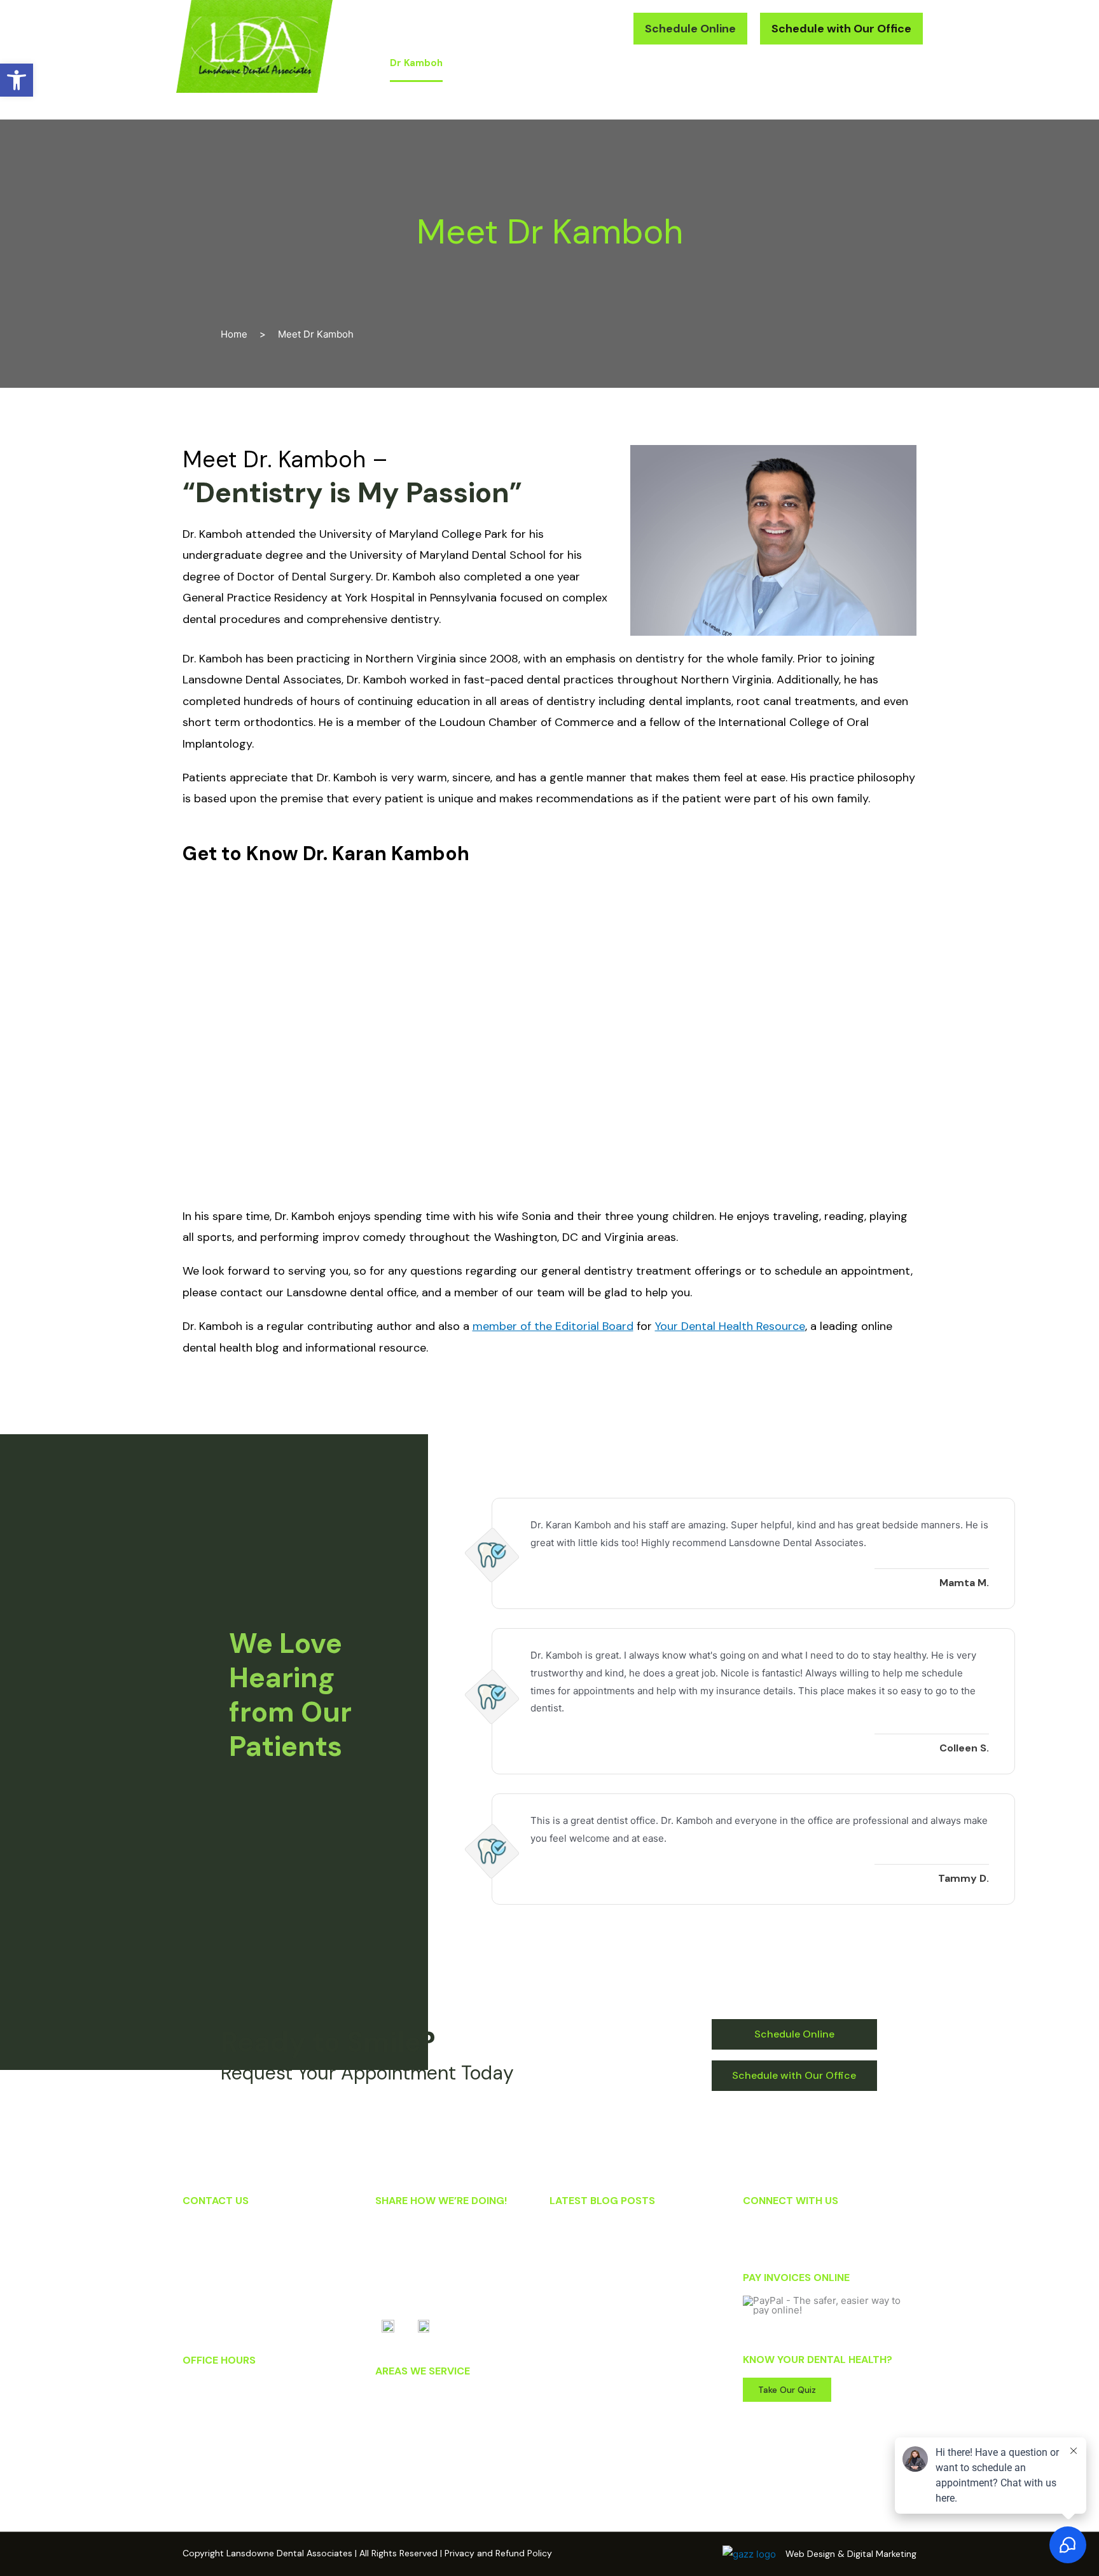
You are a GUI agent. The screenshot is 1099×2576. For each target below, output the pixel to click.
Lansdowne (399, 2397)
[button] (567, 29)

★ ★ ★ ★ ★

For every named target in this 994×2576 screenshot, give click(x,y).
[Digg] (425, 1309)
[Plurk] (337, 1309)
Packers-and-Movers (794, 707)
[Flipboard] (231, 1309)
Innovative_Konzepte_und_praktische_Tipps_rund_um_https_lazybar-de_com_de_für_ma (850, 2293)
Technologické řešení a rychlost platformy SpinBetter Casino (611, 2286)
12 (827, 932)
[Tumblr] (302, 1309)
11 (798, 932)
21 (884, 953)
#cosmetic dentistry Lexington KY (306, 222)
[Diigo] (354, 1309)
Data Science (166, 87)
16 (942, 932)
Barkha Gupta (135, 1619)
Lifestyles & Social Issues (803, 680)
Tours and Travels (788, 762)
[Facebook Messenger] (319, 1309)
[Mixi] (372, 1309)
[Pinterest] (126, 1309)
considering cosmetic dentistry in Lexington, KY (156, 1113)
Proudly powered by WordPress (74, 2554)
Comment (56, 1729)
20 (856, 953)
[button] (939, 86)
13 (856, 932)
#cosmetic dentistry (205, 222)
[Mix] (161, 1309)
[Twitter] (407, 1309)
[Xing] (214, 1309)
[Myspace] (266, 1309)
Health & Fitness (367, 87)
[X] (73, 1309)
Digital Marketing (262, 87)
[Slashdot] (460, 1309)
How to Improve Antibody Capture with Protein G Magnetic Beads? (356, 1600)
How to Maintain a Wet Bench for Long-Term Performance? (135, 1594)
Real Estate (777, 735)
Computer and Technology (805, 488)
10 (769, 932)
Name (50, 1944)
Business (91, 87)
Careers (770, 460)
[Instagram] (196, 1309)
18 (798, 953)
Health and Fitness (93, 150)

★ ★ ★ ★ ★

Please return the lines above that run from the line containing "[Myspace] (266, 1309)" to the line containing "Health and Fitness (93, 150)", inclusive, exactly and with no other lines.

◆ **ANSWER SPACE**
[Myspace] (266, 1309)
Health & Fitness (367, 87)
[X] (73, 1309)
Digital Marketing (262, 87)
[Slashdot] (460, 1309)
How to Improve Antibody Capture with Protein G Magnetic Beads? (356, 1600)
How to Maintain a Wet Bench for Long-Term Performance? (135, 1594)
Real Estate (777, 735)
Computer and Technology (805, 488)
10 (769, 932)
Name (50, 1944)
Business (91, 87)
Careers (770, 460)
[Instagram] (196, 1309)
18 (798, 953)
Health and Fitness (93, 150)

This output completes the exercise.